After his work in the U.K., Collins became a faculty member of Boston University's department of bioengineering. He became intrigued with the relation between the human sense of balance and stochastic (or random) sensory inputs--better known as noise. "Normally you think of noise as hindering the clarity of a signal," Collins explains. "But in some cases, noise can enhance a signal." Collins hypothesized that senior citizens were losing their balance with age in part because they become less sensitive to stochastic stimuli, such as pressure on the soles of the feet. He designed a battery-powered shoe insole that produces just enough random vibrations to improve an average 75-year-old's sense of balance to that of a 25-year-old.

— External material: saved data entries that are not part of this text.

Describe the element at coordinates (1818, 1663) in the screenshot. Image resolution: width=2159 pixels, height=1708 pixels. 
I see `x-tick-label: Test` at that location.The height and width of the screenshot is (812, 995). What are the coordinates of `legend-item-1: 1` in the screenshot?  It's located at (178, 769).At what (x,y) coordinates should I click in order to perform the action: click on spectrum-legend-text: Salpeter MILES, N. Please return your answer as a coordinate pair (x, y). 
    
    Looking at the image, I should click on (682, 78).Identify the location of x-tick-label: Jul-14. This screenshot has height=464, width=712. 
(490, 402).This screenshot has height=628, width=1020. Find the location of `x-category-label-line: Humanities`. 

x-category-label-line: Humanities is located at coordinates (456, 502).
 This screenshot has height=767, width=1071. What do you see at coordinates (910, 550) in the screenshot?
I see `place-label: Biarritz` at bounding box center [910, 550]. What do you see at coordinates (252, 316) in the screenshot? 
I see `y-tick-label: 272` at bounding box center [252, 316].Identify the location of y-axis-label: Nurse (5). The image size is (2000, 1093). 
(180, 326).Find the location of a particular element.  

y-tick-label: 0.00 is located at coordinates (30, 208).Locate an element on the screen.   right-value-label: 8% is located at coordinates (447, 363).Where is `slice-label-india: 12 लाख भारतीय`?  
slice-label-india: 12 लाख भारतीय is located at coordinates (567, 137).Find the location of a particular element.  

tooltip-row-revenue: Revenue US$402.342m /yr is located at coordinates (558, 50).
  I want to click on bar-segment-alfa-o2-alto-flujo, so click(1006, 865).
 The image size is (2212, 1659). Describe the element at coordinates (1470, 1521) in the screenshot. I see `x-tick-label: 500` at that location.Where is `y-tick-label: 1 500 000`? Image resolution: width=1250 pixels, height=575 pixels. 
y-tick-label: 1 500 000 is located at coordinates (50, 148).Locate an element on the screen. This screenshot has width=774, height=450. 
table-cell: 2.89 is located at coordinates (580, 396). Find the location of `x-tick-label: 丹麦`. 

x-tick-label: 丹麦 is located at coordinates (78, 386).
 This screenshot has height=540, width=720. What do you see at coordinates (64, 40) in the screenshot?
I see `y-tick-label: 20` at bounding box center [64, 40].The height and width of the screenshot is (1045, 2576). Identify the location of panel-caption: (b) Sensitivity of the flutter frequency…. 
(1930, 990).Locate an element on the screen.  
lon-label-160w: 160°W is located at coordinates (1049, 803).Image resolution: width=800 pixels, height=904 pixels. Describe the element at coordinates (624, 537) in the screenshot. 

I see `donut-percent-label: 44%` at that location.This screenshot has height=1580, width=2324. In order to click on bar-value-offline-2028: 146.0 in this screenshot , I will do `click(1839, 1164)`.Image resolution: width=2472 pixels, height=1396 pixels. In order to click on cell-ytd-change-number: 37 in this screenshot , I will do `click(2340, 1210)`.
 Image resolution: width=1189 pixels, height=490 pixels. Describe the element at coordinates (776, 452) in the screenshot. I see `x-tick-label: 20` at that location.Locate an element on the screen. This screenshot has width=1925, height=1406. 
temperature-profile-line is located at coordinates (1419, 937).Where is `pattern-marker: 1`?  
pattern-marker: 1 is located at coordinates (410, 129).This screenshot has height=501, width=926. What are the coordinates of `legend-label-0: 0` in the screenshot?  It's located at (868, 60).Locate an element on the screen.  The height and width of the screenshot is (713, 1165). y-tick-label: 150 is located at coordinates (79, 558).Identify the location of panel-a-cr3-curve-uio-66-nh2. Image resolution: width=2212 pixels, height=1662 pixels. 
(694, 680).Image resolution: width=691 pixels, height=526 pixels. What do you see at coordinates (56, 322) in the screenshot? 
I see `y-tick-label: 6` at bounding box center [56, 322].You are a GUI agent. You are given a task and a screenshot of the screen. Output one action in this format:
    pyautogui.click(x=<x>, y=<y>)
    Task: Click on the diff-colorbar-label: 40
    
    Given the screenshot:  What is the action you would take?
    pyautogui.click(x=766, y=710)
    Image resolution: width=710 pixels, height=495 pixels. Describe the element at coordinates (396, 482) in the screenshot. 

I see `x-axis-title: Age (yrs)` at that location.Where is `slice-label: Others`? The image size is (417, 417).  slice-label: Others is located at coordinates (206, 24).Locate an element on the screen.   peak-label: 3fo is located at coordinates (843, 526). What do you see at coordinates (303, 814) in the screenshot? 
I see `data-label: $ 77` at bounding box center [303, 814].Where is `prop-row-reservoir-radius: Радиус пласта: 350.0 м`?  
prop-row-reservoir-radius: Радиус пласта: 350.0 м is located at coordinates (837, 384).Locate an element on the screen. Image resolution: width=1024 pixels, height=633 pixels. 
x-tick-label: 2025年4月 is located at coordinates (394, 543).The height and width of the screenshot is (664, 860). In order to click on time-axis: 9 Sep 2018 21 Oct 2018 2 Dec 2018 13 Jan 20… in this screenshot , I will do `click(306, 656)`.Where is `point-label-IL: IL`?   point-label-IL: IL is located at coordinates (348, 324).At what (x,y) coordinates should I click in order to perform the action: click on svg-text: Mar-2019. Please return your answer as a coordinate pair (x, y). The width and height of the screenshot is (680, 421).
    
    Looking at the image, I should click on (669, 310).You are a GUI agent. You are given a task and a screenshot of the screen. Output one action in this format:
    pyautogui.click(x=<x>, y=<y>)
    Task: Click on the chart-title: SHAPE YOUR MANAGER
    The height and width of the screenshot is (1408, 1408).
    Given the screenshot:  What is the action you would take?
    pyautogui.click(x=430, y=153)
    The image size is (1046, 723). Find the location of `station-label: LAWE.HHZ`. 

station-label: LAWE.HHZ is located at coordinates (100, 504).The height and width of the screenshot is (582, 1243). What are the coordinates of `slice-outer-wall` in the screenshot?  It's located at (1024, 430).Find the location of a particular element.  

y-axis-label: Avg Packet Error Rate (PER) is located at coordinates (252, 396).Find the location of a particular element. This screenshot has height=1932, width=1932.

In the midst of working on the insole, he received an unusual request from Charles R. Cantor, his department chair. Cantor wanted Collins to use his expertise in nonlinear dynamics to make a presentation about genetic networks to a visiting grant-dispensing committee. Genes usually don't work alone. Instead they function within a system of interdependent genetic networks whose individual genes are constantly modifying the behavior of the other genes within the network. Collins, who at that point had no specialized education in molecular biology, spent the next four days preparing the presentation. The department didn't get the grant, but Collins realized from his crash course that biology was far closer to becoming an engineering discipline than most people realized. "Everybody was trying to reverse-engineer the cell, but that's the hardest way to understand it," Collins declares. "By forward-engineering it, science could reveal its secrets more readily."
By forward-engineering the cell, science could reveal its secrets more readily, Collins says.
Collins soon led a team that in 1999 created a genetic toggle switch. It consists of two foreign genes, each of which produces a protein that inhibits the other gene. Depending on the chemical added to the bacterial broth, the proteins of one gene would effectively be deactivated, disabling that gene. "The toggle switch is significant because no further modulation is necessary," Cantor says. Conventional genetic engineering needs continual insertion of a stimulant to keep the new gene running. The toggle switch stays on, or off, for as long as the organism remains alive.
Collins continues to optimize his toggle switch, which, like the ribo-regulator, has drawn interest from pharmaceutical companies. To some extent, the greatest promise of Collins's synthetic networks is that they help to verify the ever more complex software models that try to mimic the human cell. Yet Collins is adamant that such in silico modeling has its limits. "My holy grail isn't a virtual cell," he says, emphasizing a point that he believes the entire field of synthetic biology has to agree on to make further progress: "No matter how good we get at modeling, the model will never replace the actual experiment."